• _Action item_
Find the line with "Task: Place cursor on the highlighted line 33" in the records below. Copy it and every line after it, up to and including the line with "The height and width of the screenshot is (383, 1568).".

• _Data supplied_
-*-*-

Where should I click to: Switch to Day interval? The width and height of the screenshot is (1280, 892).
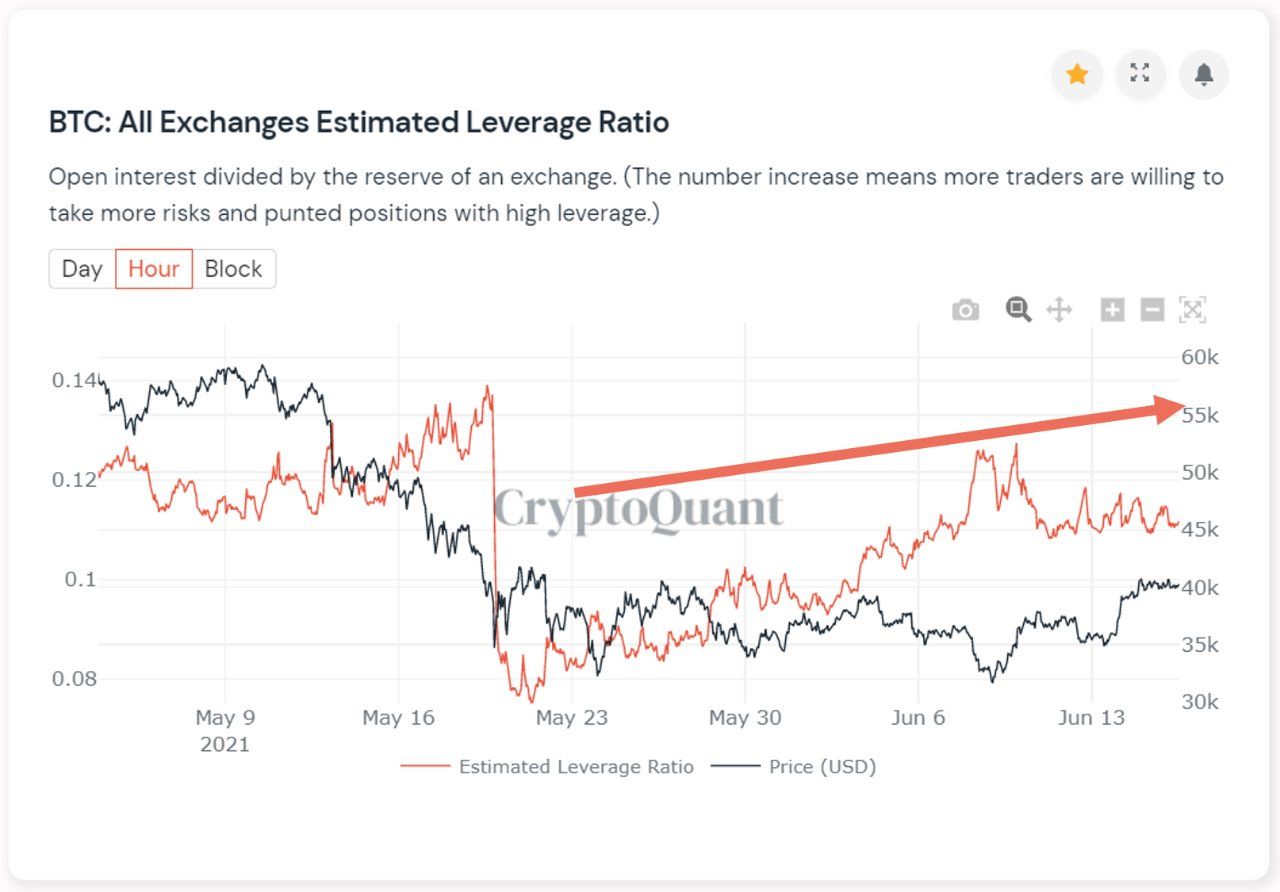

-*-*-

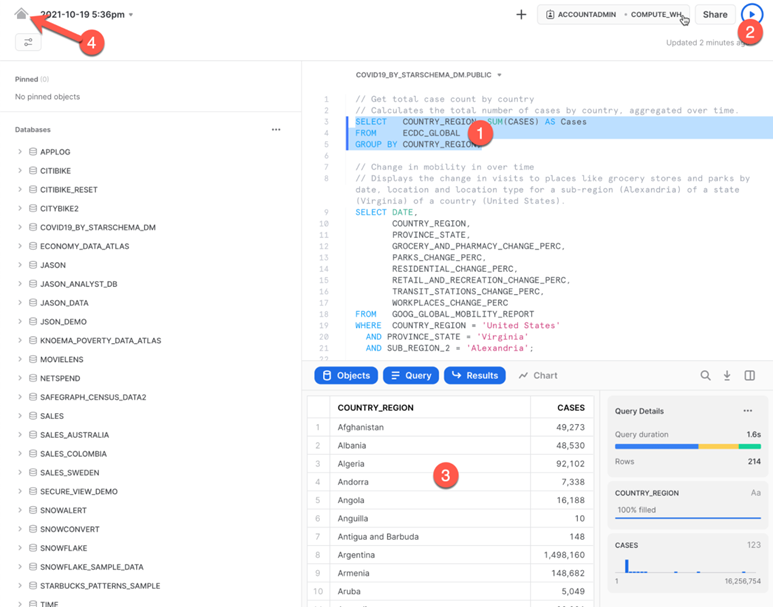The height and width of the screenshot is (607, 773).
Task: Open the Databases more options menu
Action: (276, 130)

-*-*-

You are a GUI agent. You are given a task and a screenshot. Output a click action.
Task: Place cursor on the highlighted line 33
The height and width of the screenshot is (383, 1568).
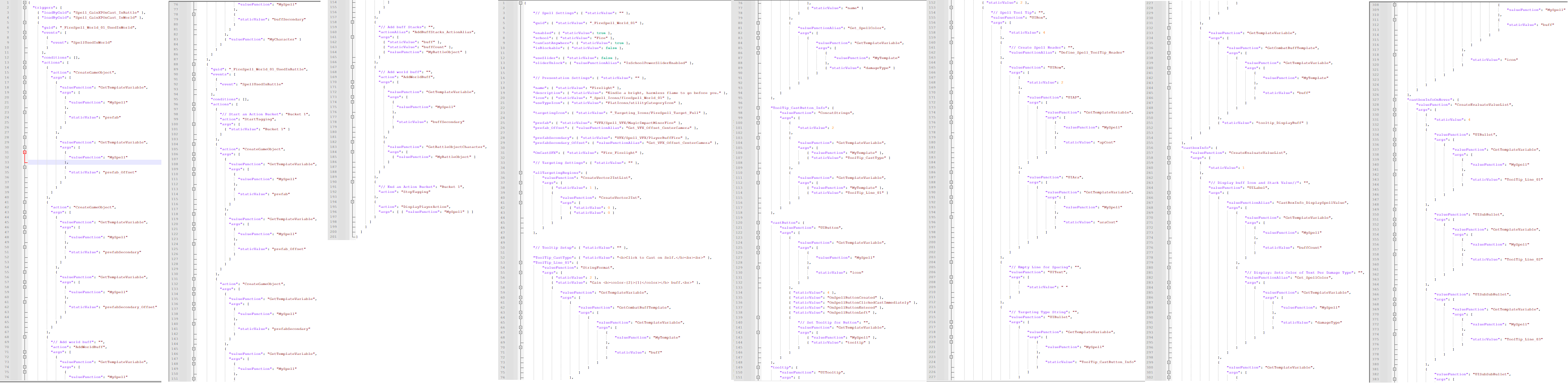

-*-*-

• _Response to the task_
Task: Place cursor on the highlighted line 33
The height and width of the screenshot is (383, 1568).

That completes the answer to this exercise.